I had a hard time rating this one. I kept swinging between a 3 and a four-so 3.5 stars.I enjoyed the characters and how normal their relationship was-like any other teenage relationship (with certain consequesnces sure) and I appreciated that this author could portray that. I did like the MC, but I loved her love interest Cece. She was utterly human, forgivable flaws and all. There is nothing really extraordinary about this-no new way of showing things or twisted plot lines, or OMG amazing writing. Just a solid realistic teenage romance about two girls and how their families cope-because it's the families that need to change-not the girls. Sweet read.
—Jade
Why do our queer novels and movies always have to write about this massive plight that their gayness inevitably is? Everything that happened was so extreme and exacerbated to the point of annoyance. A girl who has no idea that she's gay meets a girl, falls in love and leaves her boyfriend for it.... that's all I ever really want from my lezzie mellodramas. But then they have to throw in crazy things like homophobic spray paintings on lockers, tire slashings out of some anti-gay retribution, sneaking around and getting thrown out of the house for making it with a girl... I'm sure this kind of stuff happens still but not to the degree that it's perpetuated by our forms of entertainment. Perhaps if we just portrayed homosexuality as real occurances of life instead of dramatic tragedies, it wouldn't be the big bad wolf we always expect it to be.
—Franki Quinliven
When I saw it on Amazon.com when I was looking for books one or two years ago, I had no idea it was a GLBT novel. Although, I read GLBT fan fictions, reading a novel about sexuality is just refreshing.This book gave me some sort of connection to Holland.

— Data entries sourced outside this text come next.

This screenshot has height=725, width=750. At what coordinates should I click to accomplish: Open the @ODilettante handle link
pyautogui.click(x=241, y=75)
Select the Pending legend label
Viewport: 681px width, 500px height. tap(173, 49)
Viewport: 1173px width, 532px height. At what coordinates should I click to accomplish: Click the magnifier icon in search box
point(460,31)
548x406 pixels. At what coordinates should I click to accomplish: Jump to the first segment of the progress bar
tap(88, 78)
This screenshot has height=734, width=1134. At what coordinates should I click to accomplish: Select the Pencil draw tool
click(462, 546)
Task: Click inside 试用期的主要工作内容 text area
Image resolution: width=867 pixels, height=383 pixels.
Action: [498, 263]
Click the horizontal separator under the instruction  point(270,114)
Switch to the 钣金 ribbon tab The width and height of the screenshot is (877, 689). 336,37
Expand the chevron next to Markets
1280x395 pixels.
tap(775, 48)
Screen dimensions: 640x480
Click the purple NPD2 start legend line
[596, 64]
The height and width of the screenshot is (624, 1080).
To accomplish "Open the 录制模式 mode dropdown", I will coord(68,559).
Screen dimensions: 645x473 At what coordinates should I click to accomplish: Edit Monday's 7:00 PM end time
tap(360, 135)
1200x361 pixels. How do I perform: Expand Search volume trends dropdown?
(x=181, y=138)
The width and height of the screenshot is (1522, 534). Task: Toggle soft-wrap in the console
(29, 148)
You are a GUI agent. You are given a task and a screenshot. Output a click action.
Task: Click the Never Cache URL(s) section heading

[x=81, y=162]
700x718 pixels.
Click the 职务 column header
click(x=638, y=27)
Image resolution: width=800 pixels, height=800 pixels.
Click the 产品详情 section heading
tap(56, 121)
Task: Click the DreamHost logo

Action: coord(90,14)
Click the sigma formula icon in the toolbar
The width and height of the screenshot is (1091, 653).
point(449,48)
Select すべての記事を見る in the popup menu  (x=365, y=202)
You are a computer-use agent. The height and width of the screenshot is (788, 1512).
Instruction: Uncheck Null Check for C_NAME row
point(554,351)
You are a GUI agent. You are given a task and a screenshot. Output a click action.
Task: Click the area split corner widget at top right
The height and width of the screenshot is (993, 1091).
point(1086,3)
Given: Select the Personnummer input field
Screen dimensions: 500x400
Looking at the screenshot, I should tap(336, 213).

I can identify myself with her in terms of just being who I want to be. It's hard to live on people's expectations that once you've got the freedom of doing what you want, you don't know what you would do with it.Julie Anne Peters showed in this book that the teenage years is the hardest part of life, especially when it comes to gender identity. People reasons out that "it's just a phase", when it's clear as daylight that being gay, lesbian, bisexual or other gender identity is not a phase if the person really knows in his-/herself that s/he is not straight.This maybe a coming-of-age book, but I think parents should read this, too. See the perspective of a teenager who is going through this stage in their life through the POV of Holland in the book. Parents are the one who should show acceptance on what their children chooses to be.Also, I was disappointed at the ending. I was hoping that I would read somewhere (or maybe I just missed it out) who outed Holland to her mother and if Holland and Cece is finally free to be just be and show people that they're just two people in love despite their sexuality. But, I guess, it's up to me and other readers to create or think of how we want the story to end.